SFIDA 1: Restituisci ogni riga dei record in cui compare la parola "Viewport", rispettando maiuscole e minuscole.

TESTO ESTRATTO:
*-*-*

Yom HaZikaron, l’ambasciatore d’Israele: “Abbiamo il dovere di ricordare i caduti per la nostra indipendenza”
Nel corso della cerimonia organizzata per Yom HaZikaron 5781, l’ambasciatore d’Israele a Roma ha pronunciato il seguente discorso:
In questo giorno, la nazione si stringe ai suoi figli e le sue figlie, che hanno dato la vita per la rinascita della patria e per la sua difesa. “Ho pregato per avere questo figlio”, dice Hanna a Shiloh, dopo anni di infertilità. Per avere questo paese, noi abbiamo pregato per migliaia di anni di esilio, mentre vagavamo senza terra tra i popoli, e cercavamo riposo per i nostri piedi, alla mercé degli altri.
Già nel terzo secolo a Babilonia, il maestro Shmuel affermava nel Talmud, che la differenza tra questo mondo e l’era messianica, è solo “la sottomissione degli esiliati ad altri regni”. Allo stesso modo si è espresso Maimonide, nel Medioevo, nel suo grande libro, seguito poi da una lunga fila di pensatori e giuristi.
Avevano compreso tutti, che la grande visione del nostro popolo, iniziata già al tempo dei patriarchi, e fissata con l’Esodo dall’Egitto, è che la condizione suprema per una piena vita nazionale e spirituale, è l’indipendenza politica.

*-*-*

RECORD DELL'ESERCIZIO:
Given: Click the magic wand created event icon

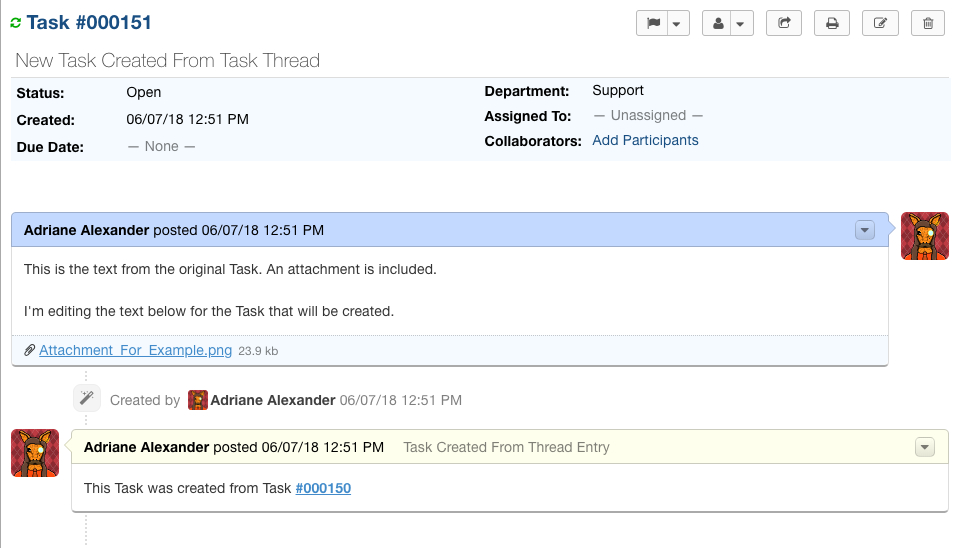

*-*-*

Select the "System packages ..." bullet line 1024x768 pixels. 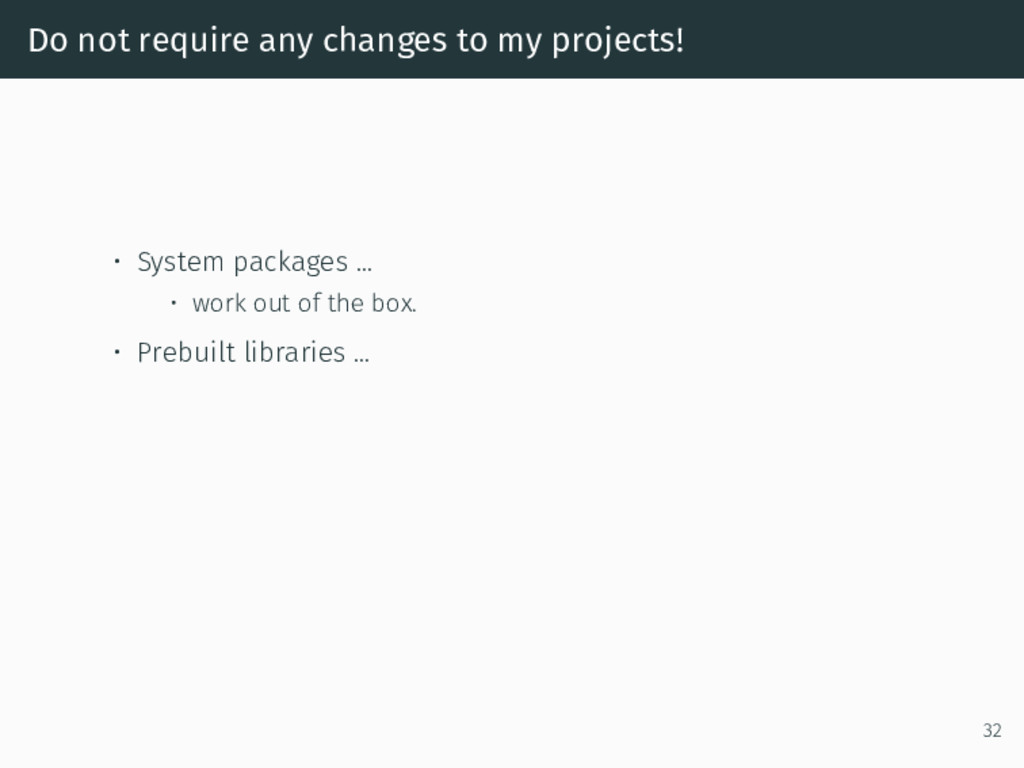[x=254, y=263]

*-*-*

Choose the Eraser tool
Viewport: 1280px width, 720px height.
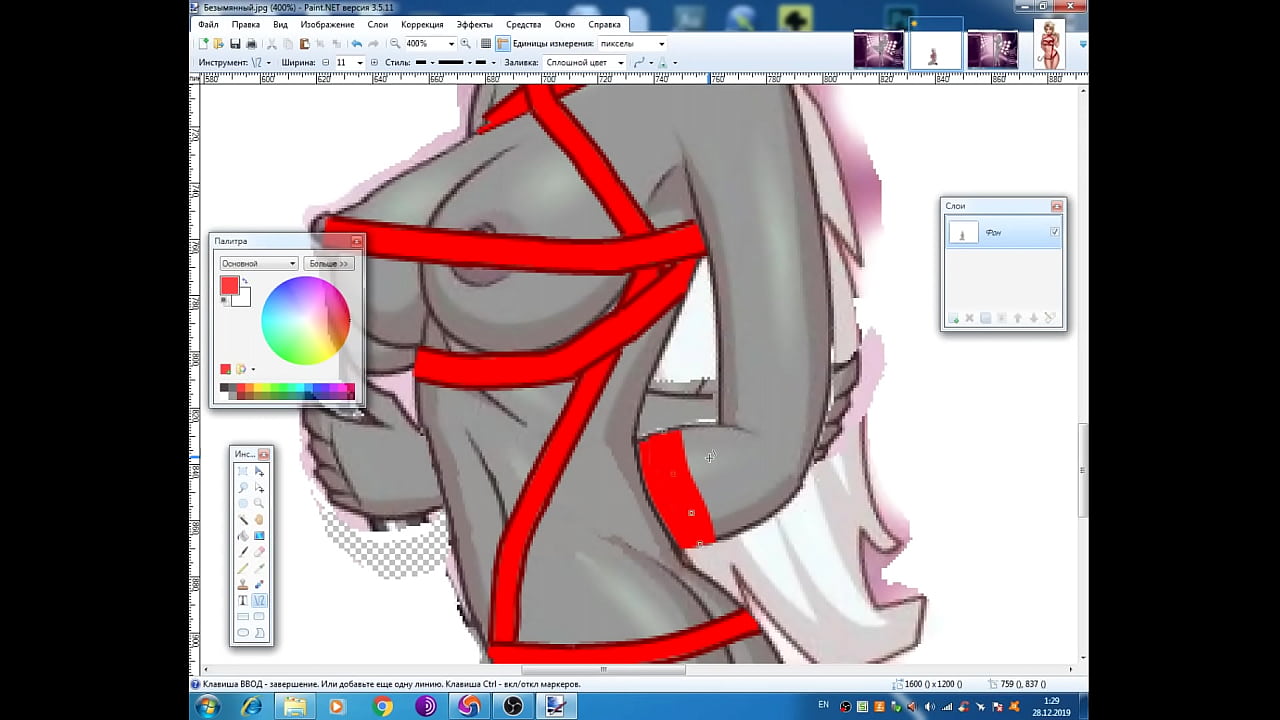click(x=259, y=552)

*-*-*

SFIDA 2: Aggiorna il tratto del discorso per Yom HaZikaron da "Già nel terzo" fino a "è l’indipendenza politica.", mettendo "Nachmanide" al posto di "Maimonide".

RISULTATO CORRETTO 1:
Viewport: 1280px width, 720px height.

RISULTATO CORRETTO 2:
Già nel terzo secolo a Babilonia, il maestro Shmuel affermava nel Talmud, che la differenza tra questo mondo e l’era messianica, è solo “la sottomissione degli esiliati ad altri regni”. Allo stesso modo si è espresso Nachmanide, nel Medioevo, nel suo grande libro, seguito poi da una lunga fila di pensatori e giuristi.
Avevano compreso tutti, che la grande visione del nostro popolo, iniziata già al tempo dei patriarchi, e fissata con l’Esodo dall’Egitto, è che la condizione suprema per una piena vita nazionale e spirituale, è l’indipendenza politica.